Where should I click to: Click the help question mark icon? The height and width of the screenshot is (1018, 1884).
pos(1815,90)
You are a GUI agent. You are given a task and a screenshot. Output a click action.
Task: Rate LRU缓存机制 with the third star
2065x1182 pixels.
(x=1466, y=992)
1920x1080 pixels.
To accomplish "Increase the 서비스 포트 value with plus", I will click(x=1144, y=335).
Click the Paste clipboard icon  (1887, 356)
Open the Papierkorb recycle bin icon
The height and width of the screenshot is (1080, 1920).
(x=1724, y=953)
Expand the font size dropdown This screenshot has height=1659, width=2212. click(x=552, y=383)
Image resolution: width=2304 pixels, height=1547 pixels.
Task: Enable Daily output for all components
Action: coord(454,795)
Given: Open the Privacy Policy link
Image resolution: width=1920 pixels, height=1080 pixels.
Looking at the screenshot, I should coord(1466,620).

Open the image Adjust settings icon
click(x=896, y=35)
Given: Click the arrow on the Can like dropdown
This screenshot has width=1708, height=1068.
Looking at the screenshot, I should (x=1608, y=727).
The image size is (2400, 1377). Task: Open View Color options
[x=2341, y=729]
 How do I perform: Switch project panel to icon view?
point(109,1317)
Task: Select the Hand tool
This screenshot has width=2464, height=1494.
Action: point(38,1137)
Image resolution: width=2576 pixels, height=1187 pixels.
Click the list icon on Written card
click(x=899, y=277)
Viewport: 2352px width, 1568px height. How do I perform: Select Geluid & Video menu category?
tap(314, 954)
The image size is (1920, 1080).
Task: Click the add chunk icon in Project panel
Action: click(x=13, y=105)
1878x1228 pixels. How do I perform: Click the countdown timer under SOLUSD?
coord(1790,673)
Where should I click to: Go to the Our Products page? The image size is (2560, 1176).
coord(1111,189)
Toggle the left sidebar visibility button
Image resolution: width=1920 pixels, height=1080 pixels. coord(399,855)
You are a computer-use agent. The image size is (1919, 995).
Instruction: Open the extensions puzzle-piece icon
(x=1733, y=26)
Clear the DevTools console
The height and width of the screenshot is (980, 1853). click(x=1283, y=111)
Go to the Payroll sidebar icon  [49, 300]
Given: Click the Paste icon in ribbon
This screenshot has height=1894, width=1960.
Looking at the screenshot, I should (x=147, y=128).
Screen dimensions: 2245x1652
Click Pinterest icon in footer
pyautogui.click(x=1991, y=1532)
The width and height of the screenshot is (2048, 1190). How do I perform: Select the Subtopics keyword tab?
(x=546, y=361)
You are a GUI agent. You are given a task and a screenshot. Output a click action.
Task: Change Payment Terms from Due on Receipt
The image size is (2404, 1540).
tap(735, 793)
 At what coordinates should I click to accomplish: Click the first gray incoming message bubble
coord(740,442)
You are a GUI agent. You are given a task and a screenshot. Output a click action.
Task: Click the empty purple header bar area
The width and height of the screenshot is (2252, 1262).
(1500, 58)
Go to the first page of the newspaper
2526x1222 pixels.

* * * * *

TASK INSTRUCTIONS>
Where does the word "Paste" appear in the listing above? Copy every line that holds it.

RESULT BELOW>
Click the Paste clipboard icon  (1887, 356)
Given: Click the Paste icon in ribbon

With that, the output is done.